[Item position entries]
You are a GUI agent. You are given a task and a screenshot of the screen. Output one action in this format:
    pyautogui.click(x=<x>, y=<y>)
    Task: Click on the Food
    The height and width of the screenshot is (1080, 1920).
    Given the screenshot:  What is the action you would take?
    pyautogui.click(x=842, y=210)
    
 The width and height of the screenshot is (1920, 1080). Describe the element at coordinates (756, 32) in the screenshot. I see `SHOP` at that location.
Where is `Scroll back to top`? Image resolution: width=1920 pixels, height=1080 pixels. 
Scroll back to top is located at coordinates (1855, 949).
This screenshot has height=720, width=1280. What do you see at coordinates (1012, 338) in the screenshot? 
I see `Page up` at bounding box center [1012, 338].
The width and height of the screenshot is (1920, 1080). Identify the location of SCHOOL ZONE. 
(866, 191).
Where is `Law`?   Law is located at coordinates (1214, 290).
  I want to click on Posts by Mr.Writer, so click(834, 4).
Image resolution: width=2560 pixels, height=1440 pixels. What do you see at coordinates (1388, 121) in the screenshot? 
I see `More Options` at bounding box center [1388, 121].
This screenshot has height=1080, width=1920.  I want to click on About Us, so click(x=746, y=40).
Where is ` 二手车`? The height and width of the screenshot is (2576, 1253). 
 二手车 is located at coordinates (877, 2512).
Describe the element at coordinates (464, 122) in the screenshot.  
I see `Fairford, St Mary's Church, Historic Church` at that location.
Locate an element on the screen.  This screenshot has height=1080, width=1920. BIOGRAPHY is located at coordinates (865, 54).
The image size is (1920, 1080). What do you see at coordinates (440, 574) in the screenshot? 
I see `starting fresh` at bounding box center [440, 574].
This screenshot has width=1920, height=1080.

__What is asked__: Put the entries above into a JSON list of strings, with one string for each line and no blank lines.

__Finished answer__:
[
  "You are a GUI agent. You are given a task and a screenshot of the screen. Output one action in this format:",
  "    pyautogui.click(x=<x>, y=<y>)",
  "    Task: Click on the Food",
  "    The height and width of the screenshot is (1080, 1920).",
  "    Given the screenshot:  What is the action you would take?",
  "    pyautogui.click(x=842, y=210)",
  " The width and height of the screenshot is (1920, 1080). Describe the element at coordinates (756, 32) in the screenshot. I see `SHOP` at that location.",
  "Where is `Scroll back to top`? Image resolution: width=1920 pixels, height=1080 pixels. ",
  "Scroll back to top is located at coordinates (1855, 949).",
  "This screenshot has height=720, width=1280. What do you see at coordinates (1012, 338) in the screenshot? ",
  "I see `Page up` at bounding box center [1012, 338].",
  "The width and height of the screenshot is (1920, 1080). Identify the location of SCHOOL ZONE. ",
  "(866, 191).",
  "Where is `Law`?   Law is located at coordinates (1214, 290).",
  "  I want to click on Posts by Mr.Writer, so click(834, 4).",
  "Image resolution: width=2560 pixels, height=1440 pixels. What do you see at coordinates (1388, 121) in the screenshot? ",
  "I see `More Options` at bounding box center [1388, 121].",
  "This screenshot has height=1080, width=1920.  I want to click on About Us, so click(x=746, y=40).",
  "Where is ` 二手车`? The height and width of the screenshot is (2576, 1253). ",
  " 二手车 is located at coordinates (877, 2512).",
  "Describe the element at coordinates (464, 122) in the screenshot.  ",
  "I see `Fairford, St Mary's Church, Historic Church` at that location.",
  "Locate an element on the screen.  This screenshot has height=1080, width=1920. BIOGRAPHY is located at coordinates (865, 54).",
  "The image size is (1920, 1080). What do you see at coordinates (440, 574) in the screenshot? ",
  "I see `starting fresh` at bounding box center [440, 574].",
  "This screenshot has width=1920, height=1080."
]